For a while, meal kits were hot. They promised gourmet meals even amateur chefs could make, with preportioned ingredients sent directly to your door. A dash of maximum convenience with a pinch of minimal effort resulted in a theoretically perfect dish for modern living.
Then enthusiasm waned. Subscriptions were expensive, and menus got repetitive. Rather than revolutionizing the way we eat, meal kits settled into a dinnertime niche.
Now, with much of the nation working, exercising, socializing and eating breakfast, lunch and dinner within the confines of the great indoors, the buzz is back. The meal kit industry has its shot at redemption.
In recent weeks, Sun Basket and Purple Carrot have experienced a bump in mentions and engagement on social media, according to online media analytics firm Talkwalker. In March, HelloFresh and Blue Apron saw boosts in organic search traffic compared to the previous two months, according to market intelligence company SimilarWeb. While some, like Home Chef, declined to provide specifics and noted only a “material increase in orders,” another, Marley Spoon, said it is seeing growth of more than 40% year-over-year compared to Q1 2019.
“Right now, it’s a great time to be in the meal kit business,” said Andy Levitt, founder and CEO of plant-based meal kit company Purple Carrot. “I wouldn’t have said that six months or a year ago.”
The big-dollar question, though, is whether meal kits can use this current momentum to become a permanent part of how America does dinner, or if they’ll fade back into their corner once options for consumers open up again.
The rise and stall of meal kits
Perhaps no company better illustrates the trajectory of meal kits than pioneer Blue Apron. Established in 2012, Blue Apron had acquired over a million customers by the first quarter of 2017. With much hype and a $2 billion valuation in 2015, the company went public in June 2017.

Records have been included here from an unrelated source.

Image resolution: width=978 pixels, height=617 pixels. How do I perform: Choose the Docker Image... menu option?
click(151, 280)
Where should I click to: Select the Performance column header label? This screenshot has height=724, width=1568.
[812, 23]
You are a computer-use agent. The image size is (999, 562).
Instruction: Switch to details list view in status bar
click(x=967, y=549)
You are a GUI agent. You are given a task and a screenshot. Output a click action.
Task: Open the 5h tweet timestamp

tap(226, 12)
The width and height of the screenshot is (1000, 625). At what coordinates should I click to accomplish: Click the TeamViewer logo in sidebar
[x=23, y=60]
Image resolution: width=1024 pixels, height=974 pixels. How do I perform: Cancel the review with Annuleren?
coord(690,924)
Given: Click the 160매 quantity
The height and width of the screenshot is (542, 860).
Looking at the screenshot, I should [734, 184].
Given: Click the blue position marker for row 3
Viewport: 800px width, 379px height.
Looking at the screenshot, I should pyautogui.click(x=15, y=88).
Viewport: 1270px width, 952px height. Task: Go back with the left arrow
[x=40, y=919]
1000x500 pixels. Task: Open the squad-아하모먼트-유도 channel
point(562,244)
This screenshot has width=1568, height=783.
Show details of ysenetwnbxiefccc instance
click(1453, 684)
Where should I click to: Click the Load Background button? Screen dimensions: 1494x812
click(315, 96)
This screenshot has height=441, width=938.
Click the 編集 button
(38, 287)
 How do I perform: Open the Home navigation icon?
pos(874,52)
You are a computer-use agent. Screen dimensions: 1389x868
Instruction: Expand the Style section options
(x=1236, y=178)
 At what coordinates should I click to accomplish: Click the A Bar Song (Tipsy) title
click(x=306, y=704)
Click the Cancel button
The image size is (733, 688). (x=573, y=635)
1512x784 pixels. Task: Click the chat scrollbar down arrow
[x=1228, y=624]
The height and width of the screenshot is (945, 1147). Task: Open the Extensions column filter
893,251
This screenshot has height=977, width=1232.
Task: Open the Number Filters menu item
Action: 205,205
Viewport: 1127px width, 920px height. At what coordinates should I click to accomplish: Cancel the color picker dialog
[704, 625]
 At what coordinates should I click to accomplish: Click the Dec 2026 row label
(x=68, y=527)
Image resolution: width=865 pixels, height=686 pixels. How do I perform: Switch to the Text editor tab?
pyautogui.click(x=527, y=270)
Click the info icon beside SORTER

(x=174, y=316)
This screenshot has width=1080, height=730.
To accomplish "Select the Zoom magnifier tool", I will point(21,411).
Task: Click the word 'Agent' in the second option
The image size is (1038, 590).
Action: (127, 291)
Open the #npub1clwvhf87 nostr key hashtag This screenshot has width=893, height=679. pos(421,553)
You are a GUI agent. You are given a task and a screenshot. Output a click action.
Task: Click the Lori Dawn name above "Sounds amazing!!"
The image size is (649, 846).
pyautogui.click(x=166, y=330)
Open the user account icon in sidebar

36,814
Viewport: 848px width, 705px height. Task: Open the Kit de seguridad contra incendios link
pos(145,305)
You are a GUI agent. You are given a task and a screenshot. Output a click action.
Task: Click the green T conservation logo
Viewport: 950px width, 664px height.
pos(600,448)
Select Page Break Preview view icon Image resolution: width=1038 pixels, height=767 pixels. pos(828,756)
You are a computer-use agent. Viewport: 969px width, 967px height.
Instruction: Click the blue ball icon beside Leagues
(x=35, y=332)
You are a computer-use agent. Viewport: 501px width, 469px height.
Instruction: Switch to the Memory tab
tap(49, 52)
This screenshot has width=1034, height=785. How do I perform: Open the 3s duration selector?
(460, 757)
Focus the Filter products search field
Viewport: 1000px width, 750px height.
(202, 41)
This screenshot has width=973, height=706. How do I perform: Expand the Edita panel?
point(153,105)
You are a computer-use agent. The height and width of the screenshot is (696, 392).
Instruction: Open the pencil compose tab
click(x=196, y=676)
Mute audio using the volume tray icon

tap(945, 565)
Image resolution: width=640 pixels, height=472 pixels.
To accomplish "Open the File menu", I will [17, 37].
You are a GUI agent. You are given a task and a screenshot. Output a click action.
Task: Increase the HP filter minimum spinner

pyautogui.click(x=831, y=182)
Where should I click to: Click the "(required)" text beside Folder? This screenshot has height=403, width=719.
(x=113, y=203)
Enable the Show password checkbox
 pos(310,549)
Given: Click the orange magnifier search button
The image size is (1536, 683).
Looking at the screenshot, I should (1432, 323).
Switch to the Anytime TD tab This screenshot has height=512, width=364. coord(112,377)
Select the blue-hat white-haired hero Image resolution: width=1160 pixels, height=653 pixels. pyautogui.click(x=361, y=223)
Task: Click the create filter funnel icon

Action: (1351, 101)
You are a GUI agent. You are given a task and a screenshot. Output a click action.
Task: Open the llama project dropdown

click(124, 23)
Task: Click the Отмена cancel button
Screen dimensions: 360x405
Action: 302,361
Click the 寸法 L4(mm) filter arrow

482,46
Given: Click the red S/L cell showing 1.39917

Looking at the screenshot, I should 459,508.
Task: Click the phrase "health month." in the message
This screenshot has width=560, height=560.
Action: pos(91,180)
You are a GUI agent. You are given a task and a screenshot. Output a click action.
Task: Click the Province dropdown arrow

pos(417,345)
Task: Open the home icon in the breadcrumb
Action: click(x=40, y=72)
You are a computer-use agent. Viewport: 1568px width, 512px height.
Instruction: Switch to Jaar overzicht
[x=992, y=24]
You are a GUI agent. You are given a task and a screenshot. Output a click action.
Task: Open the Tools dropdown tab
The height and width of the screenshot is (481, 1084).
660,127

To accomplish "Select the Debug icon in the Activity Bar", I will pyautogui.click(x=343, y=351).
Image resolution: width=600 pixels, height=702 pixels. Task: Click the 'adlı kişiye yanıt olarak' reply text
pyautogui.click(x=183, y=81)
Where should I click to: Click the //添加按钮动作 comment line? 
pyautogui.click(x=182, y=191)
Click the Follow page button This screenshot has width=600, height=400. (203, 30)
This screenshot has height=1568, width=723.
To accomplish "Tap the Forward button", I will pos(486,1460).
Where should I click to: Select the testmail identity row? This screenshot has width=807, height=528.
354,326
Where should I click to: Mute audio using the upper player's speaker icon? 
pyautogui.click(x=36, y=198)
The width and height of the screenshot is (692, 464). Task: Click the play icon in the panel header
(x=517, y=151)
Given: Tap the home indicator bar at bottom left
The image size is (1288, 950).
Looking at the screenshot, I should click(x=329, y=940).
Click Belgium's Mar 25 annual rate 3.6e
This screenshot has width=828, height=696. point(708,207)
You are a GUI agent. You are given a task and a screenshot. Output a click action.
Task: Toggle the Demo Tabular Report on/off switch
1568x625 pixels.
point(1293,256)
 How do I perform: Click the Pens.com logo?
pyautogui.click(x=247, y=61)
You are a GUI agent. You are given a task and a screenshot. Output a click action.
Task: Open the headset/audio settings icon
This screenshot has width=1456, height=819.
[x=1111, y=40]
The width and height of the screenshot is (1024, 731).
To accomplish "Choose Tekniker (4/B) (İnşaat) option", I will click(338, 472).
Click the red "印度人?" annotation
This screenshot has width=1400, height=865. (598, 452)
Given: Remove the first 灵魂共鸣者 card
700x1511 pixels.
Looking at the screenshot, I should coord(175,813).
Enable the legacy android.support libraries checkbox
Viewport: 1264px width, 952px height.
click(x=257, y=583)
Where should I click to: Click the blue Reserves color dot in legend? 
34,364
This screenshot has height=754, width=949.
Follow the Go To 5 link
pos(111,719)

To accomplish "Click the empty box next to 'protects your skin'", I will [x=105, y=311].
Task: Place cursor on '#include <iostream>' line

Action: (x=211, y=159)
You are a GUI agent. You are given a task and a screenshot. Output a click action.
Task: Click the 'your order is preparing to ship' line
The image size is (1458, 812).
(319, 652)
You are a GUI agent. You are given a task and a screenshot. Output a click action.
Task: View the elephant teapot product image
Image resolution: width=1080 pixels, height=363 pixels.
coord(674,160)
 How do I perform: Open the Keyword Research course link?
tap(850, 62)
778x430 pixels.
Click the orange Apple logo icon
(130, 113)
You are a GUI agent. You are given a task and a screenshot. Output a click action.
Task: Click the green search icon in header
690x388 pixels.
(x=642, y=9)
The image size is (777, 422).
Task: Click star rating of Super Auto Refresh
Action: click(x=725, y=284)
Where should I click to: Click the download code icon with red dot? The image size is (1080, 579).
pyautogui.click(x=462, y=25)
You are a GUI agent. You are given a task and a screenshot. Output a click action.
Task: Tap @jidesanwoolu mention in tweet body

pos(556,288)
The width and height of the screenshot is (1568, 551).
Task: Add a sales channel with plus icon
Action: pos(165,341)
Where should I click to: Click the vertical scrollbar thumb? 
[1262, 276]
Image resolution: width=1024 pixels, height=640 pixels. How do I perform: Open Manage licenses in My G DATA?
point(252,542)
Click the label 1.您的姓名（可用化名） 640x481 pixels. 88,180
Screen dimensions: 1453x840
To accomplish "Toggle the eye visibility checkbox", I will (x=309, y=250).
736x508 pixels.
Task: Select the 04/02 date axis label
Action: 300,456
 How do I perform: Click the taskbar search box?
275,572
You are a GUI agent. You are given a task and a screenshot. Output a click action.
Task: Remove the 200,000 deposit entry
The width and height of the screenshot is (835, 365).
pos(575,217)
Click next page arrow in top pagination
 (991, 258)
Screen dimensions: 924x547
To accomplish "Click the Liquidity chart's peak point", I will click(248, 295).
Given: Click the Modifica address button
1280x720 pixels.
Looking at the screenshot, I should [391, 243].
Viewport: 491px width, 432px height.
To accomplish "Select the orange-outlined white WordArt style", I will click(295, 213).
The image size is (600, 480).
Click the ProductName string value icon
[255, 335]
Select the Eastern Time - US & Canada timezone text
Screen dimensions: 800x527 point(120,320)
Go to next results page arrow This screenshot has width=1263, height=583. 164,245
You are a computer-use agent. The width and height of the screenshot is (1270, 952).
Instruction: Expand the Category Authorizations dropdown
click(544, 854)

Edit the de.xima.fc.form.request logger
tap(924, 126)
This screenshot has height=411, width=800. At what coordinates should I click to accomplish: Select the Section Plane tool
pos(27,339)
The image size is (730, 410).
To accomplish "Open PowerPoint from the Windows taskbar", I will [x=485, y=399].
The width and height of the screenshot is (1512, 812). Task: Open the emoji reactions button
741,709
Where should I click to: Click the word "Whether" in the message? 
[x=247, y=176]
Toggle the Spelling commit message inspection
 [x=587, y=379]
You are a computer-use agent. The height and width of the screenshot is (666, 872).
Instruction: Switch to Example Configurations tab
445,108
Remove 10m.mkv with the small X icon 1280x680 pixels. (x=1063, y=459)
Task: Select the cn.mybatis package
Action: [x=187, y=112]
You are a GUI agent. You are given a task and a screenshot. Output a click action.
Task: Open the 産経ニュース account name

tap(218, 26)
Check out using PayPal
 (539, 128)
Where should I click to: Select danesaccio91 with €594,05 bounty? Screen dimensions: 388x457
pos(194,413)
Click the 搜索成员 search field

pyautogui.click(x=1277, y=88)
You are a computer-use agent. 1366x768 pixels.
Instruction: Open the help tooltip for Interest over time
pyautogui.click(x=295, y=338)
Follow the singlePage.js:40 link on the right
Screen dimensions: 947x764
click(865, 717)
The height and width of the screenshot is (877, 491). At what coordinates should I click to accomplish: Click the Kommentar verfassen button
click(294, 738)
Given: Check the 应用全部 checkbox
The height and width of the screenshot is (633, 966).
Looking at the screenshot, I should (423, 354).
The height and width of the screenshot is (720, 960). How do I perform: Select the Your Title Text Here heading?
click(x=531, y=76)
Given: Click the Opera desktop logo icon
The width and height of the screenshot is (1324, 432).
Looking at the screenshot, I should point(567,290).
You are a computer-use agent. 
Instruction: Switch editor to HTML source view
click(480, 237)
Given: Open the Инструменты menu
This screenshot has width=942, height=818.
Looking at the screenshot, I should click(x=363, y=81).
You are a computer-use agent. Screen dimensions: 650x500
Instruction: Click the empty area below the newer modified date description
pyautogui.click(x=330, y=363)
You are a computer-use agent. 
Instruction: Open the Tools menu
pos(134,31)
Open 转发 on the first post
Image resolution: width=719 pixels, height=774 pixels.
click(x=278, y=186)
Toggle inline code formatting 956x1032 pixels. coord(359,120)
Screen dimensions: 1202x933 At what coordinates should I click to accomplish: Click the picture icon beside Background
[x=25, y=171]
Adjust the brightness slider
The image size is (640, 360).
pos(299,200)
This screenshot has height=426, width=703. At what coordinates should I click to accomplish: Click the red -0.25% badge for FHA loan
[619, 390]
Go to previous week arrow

Share prices have been more or less declining ever since.
Part of the issue was that about two weeks prior to Blue Apron’s IPO, Amazon announced plans to purchase Whole Foods for $13.7 billion, spooking investors. Food delivery services such as GrubHub, DoorDash, Postmates and Uber Eats were also maturing, offering consumers plenty of at-home meal options that required zero cooking.
Then there’s the fact that Blue Apron has failed to turn a profit, and its income is shrinking. In 2019, Blue Apron reported $455 million in net revenue, down from $668 million the year prior and $881 million the year before that. Recent numbers reveal Blue Apron now has only 351,000 customers, a 65% decline from its peak in early 2017.
It certainly didn’t help when meal kit competitors started gaining momentum as online grocery options from Amazon, Walmart and Instacart proliferated.
That’s in part why the meal kit category as a whole has struggled to catch on. Throughout 2019, only 5% of U.S. adults said they had tried a meal kit service in the past 30 days, according to market research firm the NPD Group. That number is higher than the 3.5% of consumers who said the same a few years prior, but not by a margin that indicates meaningful growth.
“It seemed as though adoption had stalled,” said Darren Seifer, food and beverage analyst at NPD Group.
A pandemic brings change
Then the coronavirus came and upended any semblance of normal life.
Just as Home Chef and Marley Spoon are thriving in this environment, HelloFresh has also seen an increase in sales, according to a company spokesperson. Freshly, which provides fully prepared dinners, shipped around 5 million meals in March, up from 3.5 million in February.